• _WHAT TO DO_: A word-for-word reproduction of the listing is required.

• _DATASET RECORDS_:
+++++

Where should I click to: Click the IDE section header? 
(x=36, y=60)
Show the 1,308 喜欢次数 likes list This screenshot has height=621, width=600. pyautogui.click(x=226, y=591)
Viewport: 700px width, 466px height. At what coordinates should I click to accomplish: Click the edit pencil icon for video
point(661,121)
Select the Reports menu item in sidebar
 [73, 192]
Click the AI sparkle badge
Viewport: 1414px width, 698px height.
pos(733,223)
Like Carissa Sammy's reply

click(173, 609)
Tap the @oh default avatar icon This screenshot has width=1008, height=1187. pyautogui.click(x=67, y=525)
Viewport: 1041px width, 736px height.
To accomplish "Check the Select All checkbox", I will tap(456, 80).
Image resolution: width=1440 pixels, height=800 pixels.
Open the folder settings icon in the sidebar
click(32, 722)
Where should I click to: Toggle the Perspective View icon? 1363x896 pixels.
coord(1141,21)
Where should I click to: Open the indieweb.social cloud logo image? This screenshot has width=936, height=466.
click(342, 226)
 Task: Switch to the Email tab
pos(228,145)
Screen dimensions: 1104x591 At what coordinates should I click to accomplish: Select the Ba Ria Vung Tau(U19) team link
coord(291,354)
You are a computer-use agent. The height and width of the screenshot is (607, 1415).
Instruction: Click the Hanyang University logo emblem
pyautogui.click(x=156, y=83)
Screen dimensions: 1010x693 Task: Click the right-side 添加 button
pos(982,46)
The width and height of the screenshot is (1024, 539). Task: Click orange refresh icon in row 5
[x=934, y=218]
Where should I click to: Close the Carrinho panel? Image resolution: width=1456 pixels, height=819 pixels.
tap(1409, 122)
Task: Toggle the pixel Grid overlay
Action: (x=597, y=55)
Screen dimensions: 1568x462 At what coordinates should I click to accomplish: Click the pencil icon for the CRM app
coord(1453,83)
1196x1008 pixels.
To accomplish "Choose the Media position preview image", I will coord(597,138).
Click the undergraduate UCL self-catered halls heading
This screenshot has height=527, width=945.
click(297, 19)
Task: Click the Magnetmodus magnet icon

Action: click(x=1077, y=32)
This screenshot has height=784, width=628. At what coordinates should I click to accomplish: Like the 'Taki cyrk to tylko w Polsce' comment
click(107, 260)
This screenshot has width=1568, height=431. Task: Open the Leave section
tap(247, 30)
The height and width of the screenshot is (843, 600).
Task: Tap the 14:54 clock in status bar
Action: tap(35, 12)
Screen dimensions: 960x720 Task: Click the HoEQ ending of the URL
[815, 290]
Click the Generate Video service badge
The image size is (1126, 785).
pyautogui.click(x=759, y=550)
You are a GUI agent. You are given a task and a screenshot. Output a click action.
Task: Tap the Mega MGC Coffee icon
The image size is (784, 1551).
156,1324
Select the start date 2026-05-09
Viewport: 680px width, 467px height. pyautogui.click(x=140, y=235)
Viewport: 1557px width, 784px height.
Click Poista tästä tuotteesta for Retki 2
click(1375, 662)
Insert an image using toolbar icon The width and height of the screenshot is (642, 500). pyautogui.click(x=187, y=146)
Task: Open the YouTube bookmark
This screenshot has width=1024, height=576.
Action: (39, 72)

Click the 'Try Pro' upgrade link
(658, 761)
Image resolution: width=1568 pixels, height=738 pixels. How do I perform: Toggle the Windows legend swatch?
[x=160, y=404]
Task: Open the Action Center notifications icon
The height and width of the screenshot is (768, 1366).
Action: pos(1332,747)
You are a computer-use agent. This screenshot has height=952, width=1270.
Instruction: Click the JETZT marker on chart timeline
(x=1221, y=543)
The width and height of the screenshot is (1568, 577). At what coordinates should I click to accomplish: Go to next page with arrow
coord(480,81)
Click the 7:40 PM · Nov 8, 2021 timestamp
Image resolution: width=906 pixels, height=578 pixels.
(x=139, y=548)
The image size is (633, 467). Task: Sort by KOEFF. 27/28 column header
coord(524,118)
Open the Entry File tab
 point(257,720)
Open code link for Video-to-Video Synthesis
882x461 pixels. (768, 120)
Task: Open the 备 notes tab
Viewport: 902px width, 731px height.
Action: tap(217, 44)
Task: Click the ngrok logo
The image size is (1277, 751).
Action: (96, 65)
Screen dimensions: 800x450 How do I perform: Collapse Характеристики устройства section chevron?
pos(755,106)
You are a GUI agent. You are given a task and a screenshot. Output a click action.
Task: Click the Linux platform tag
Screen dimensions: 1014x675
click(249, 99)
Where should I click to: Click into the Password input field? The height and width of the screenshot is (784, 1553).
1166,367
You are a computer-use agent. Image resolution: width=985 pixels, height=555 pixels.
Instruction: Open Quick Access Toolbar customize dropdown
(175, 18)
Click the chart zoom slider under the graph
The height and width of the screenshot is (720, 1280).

+++++

• _TASK RESULT_:
Where should I click to: Click the IDE section header? 
(x=36, y=60)
Show the 1,308 喜欢次数 likes list This screenshot has height=621, width=600. pyautogui.click(x=226, y=591)
Viewport: 700px width, 466px height. At what coordinates should I click to accomplish: Click the edit pencil icon for video
point(661,121)
Select the Reports menu item in sidebar
 [73, 192]
Click the AI sparkle badge
Viewport: 1414px width, 698px height.
pos(733,223)
Like Carissa Sammy's reply

click(173, 609)
Tap the @oh default avatar icon This screenshot has width=1008, height=1187. pyautogui.click(x=67, y=525)
Viewport: 1041px width, 736px height.
To accomplish "Check the Select All checkbox", I will tap(456, 80).
Image resolution: width=1440 pixels, height=800 pixels.
Open the folder settings icon in the sidebar
click(32, 722)
Where should I click to: Toggle the Perspective View icon? 1363x896 pixels.
coord(1141,21)
Where should I click to: Open the indieweb.social cloud logo image? This screenshot has width=936, height=466.
click(342, 226)
 Task: Switch to the Email tab
pos(228,145)
Screen dimensions: 1104x591 At what coordinates should I click to accomplish: Select the Ba Ria Vung Tau(U19) team link
coord(291,354)
You are a computer-use agent. The height and width of the screenshot is (607, 1415).
Instruction: Click the Hanyang University logo emblem
pyautogui.click(x=156, y=83)
Screen dimensions: 1010x693 Task: Click the right-side 添加 button
pos(982,46)
The width and height of the screenshot is (1024, 539). Task: Click orange refresh icon in row 5
[x=934, y=218]
Where should I click to: Close the Carrinho panel? Image resolution: width=1456 pixels, height=819 pixels.
tap(1409, 122)
Task: Toggle the pixel Grid overlay
Action: (x=597, y=55)
Screen dimensions: 1568x462 At what coordinates should I click to accomplish: Click the pencil icon for the CRM app
coord(1453,83)
1196x1008 pixels.
To accomplish "Choose the Media position preview image", I will coord(597,138).
Click the undergraduate UCL self-catered halls heading
This screenshot has height=527, width=945.
click(297, 19)
Task: Click the Magnetmodus magnet icon

Action: click(x=1077, y=32)
This screenshot has height=784, width=628. At what coordinates should I click to accomplish: Like the 'Taki cyrk to tylko w Polsce' comment
click(107, 260)
This screenshot has width=1568, height=431. Task: Open the Leave section
tap(247, 30)
The height and width of the screenshot is (843, 600).
Task: Tap the 14:54 clock in status bar
Action: tap(35, 12)
Screen dimensions: 960x720 Task: Click the HoEQ ending of the URL
[815, 290]
Click the Generate Video service badge
The image size is (1126, 785).
pyautogui.click(x=759, y=550)
You are a GUI agent. You are given a task and a screenshot. Output a click action.
Task: Tap the Mega MGC Coffee icon
The image size is (784, 1551).
156,1324
Select the start date 2026-05-09
Viewport: 680px width, 467px height. pyautogui.click(x=140, y=235)
Viewport: 1557px width, 784px height.
Click Poista tästä tuotteesta for Retki 2
click(1375, 662)
Insert an image using toolbar icon The width and height of the screenshot is (642, 500). pyautogui.click(x=187, y=146)
Task: Open the YouTube bookmark
This screenshot has width=1024, height=576.
Action: (39, 72)

Click the 'Try Pro' upgrade link
(658, 761)
Image resolution: width=1568 pixels, height=738 pixels. How do I perform: Toggle the Windows legend swatch?
[x=160, y=404]
Task: Open the Action Center notifications icon
The height and width of the screenshot is (768, 1366).
Action: pos(1332,747)
You are a computer-use agent. This screenshot has height=952, width=1270.
Instruction: Click the JETZT marker on chart timeline
(x=1221, y=543)
The width and height of the screenshot is (1568, 577). At what coordinates should I click to accomplish: Go to next page with arrow
coord(480,81)
Click the 7:40 PM · Nov 8, 2021 timestamp
Image resolution: width=906 pixels, height=578 pixels.
(x=139, y=548)
The image size is (633, 467). Task: Sort by KOEFF. 27/28 column header
coord(524,118)
Open the Entry File tab
 point(257,720)
Open code link for Video-to-Video Synthesis
882x461 pixels. (768, 120)
Task: Open the 备 notes tab
Viewport: 902px width, 731px height.
Action: tap(217, 44)
Task: Click the ngrok logo
The image size is (1277, 751).
Action: (96, 65)
Screen dimensions: 800x450 How do I perform: Collapse Характеристики устройства section chevron?
pos(755,106)
You are a GUI agent. You are given a task and a screenshot. Output a click action.
Task: Click the Linux platform tag
Screen dimensions: 1014x675
click(249, 99)
Where should I click to: Click into the Password input field? The height and width of the screenshot is (784, 1553).
1166,367
You are a computer-use agent. Image resolution: width=985 pixels, height=555 pixels.
Instruction: Open Quick Access Toolbar customize dropdown
(175, 18)
Click the chart zoom slider under the graph
The height and width of the screenshot is (720, 1280).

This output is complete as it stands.